_To be done_:
a: In the article on asset-based lending, what decides the borrowing base?
b: Carry the article on asset-based lending forward, starting right after its last sentence.

What Is Asset-Based Lending?

A loan or line of credit that is secured by offering the company’s assets and resources as collateral is known as asset-based lending, also known as asset-based loan (ABL). The collateral utilized as insurance can be money due, stock, accounts receivable, inventory equipment and other resources. The market value of the assets decides the borrowing base. Most types of asset-based lending are structured to work as lines of credit.

This is an appealing option for most business owners since there is no need to secure personal assets such as their houses in order to fund their businesses. Asset-based lending has a lot of benefits and is usually provided for small to mid-sized organizations that are well-settled and have substantial assets.

How Does Asset-Based Lending Work?

Under asset-based lending, the amount of money that can be borrowed by a company depends on the value of the collateral that has been set up. The borrowing base is a certain percentage of the value of the assets in the market. Companies that need capital and positive cash flow to operate the business but do not qualify for a traditional loan usually opt for asset-based lending. However, to get a good loan, it is important that you have enough assets with good value.

Some records
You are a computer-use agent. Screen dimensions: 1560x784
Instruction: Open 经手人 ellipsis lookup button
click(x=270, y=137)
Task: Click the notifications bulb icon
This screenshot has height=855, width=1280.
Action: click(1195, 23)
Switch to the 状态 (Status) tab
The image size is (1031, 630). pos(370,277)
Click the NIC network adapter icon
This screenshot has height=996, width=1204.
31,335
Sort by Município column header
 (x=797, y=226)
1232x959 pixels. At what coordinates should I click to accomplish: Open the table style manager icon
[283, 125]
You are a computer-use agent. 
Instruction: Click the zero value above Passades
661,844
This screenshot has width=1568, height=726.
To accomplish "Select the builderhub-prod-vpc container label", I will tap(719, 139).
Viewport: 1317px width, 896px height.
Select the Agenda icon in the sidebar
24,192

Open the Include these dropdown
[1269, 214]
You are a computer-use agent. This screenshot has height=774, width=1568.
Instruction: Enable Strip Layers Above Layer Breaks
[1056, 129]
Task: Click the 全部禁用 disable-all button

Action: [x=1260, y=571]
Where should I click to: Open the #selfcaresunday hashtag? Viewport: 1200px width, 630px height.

_Task-by-task answers_:
a: The market value of the assets decides the borrowing base.

b:
Differences Between Asset Based Lending and Invoice Factoring

A lot of businesses confuse asset-based lending with invoice factoring, even though there are some significant differences between both modes of financing. Factoring is basically the marked down payment of accounts receivable. By factoring invoices, one or more invoices sent to the company are bought by the factor. On the other hand, asset-based lending offers a percentage of each qualified asset

Below are a few other aspects that make asset-lending different from invoice factoring.

Factoring Is Faster

If you are on a tight schedule and need quick cash to stabilize the cash flow of your company, factoring may be the best option for you. The process of getting approved for factoring basically involves checking the credit rating of your company and your client, which can be done within a few days. However, for asset-based lending, the market value of the assets you offer as collateral needs to be verified, which can take several days or even weeks. Therefore, the process of getting approved for invoice factoring is less time-consuming and you get access to cash faster.

Asset-Based Lending Is More Private

Before your request for invoice factoring is approved, the factor will contact your clients to confirm their records with your organization. The factor will also have to collect invoices from customers, so they will stay in contact with your clients. A high rate of interaction between the client and factoring company is required for this process. Clients are kept up to date with everything, and the invoices are checked frequently to guarantee that they are precise. Thus, your customers will know that you are utilizing invoice factoring as an approach to subsidize your business.

On the other hand, with asset-based lending, your lender won’t be in contact with your clients unless your accounts receivable is being used as collateral. Therefore, it is more private as compared to invoice factoring.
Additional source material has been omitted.